[Start of Attachment]

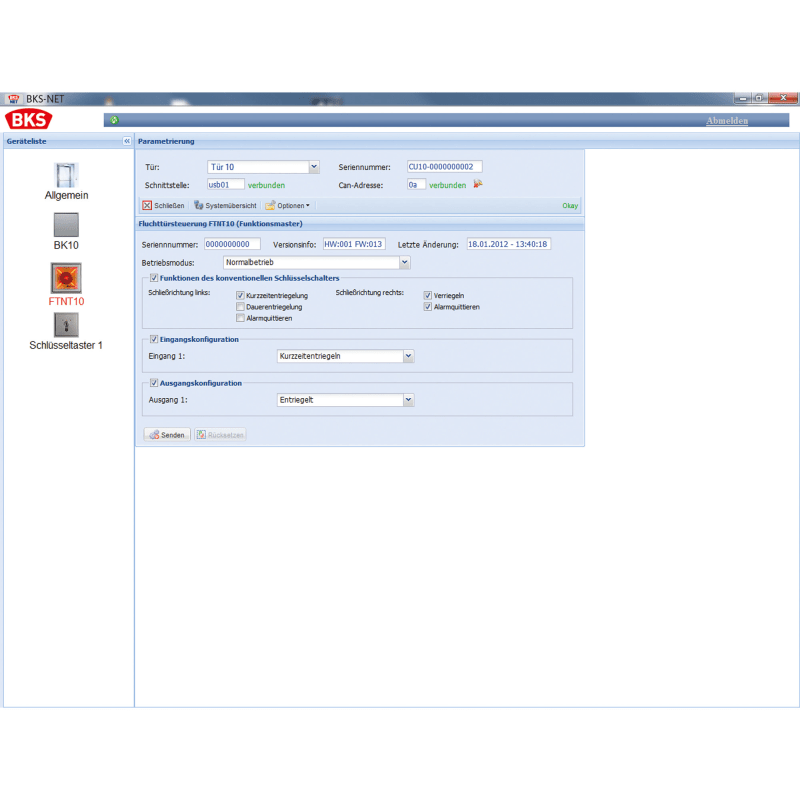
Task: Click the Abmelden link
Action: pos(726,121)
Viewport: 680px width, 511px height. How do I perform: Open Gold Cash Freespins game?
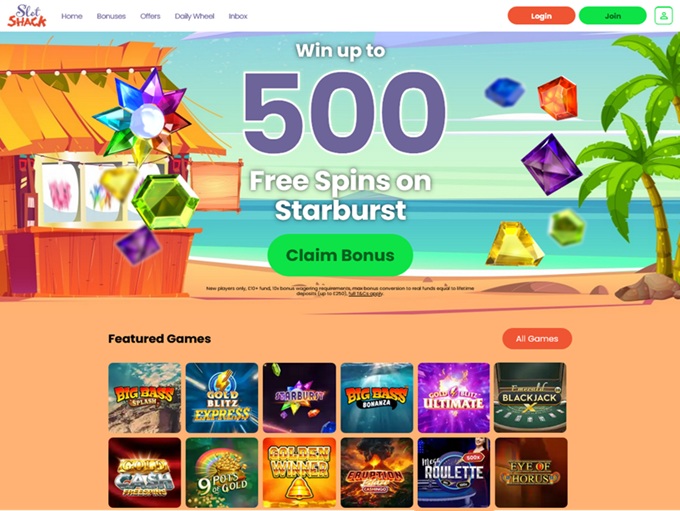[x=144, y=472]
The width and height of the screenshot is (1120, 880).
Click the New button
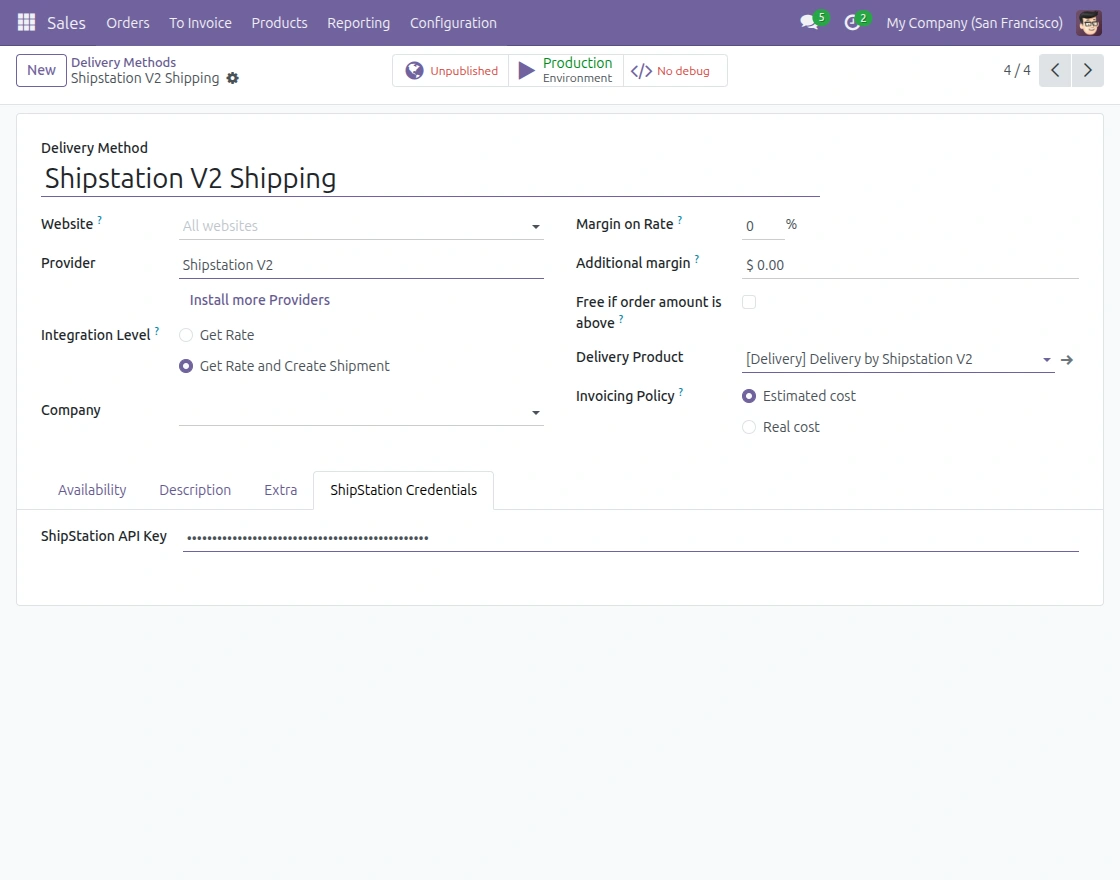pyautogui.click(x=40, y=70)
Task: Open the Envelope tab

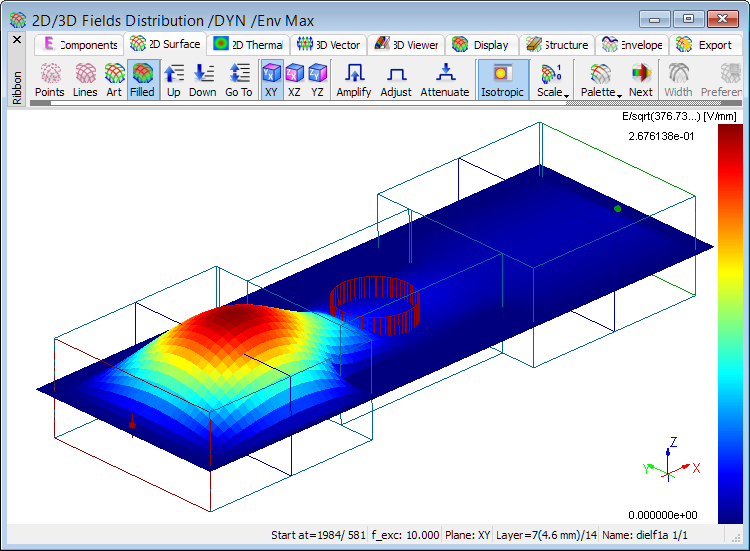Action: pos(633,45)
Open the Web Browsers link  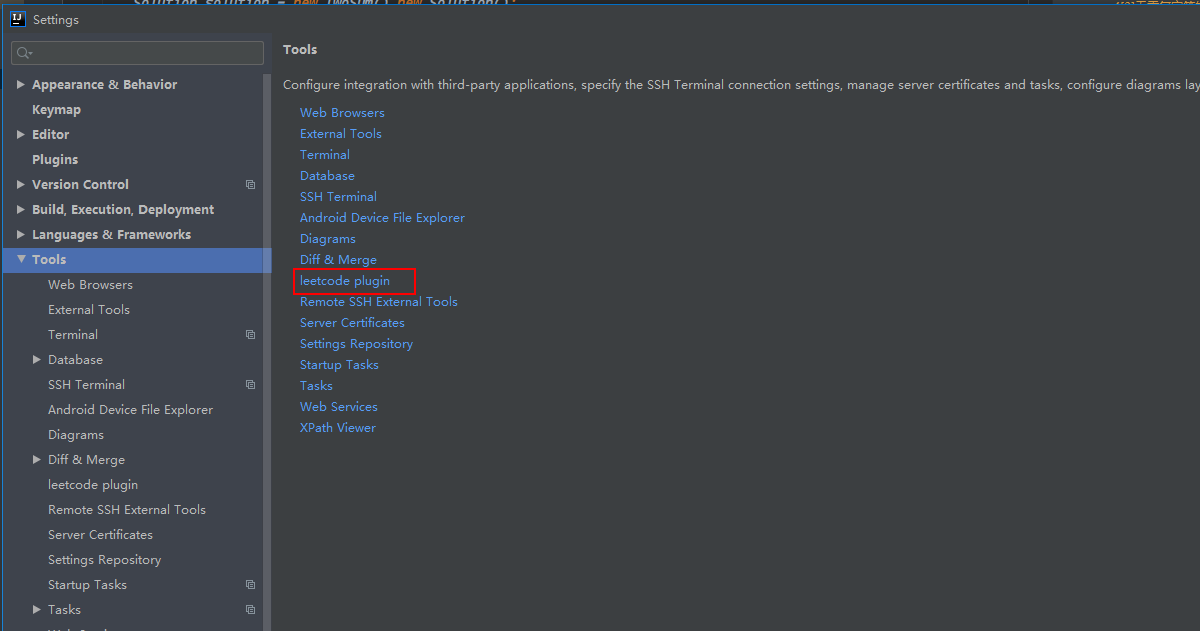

[End of Attachment]

| YOUR INSTRUCTIONS |
Return the lines from the one containing "Viewport: 680px width, 511px" through the last line of the records, both included, exactly as written and with no pictures.

| RESULT FOR THIS TASK |
Viewport: 680px width, 511px height. How do I perform: Open Gold Cash Freespins game?
[x=144, y=472]
The width and height of the screenshot is (1120, 880).
Click the New button
pyautogui.click(x=40, y=70)
Task: Open the Envelope tab

Action: pos(633,45)
Open the Web Browsers link  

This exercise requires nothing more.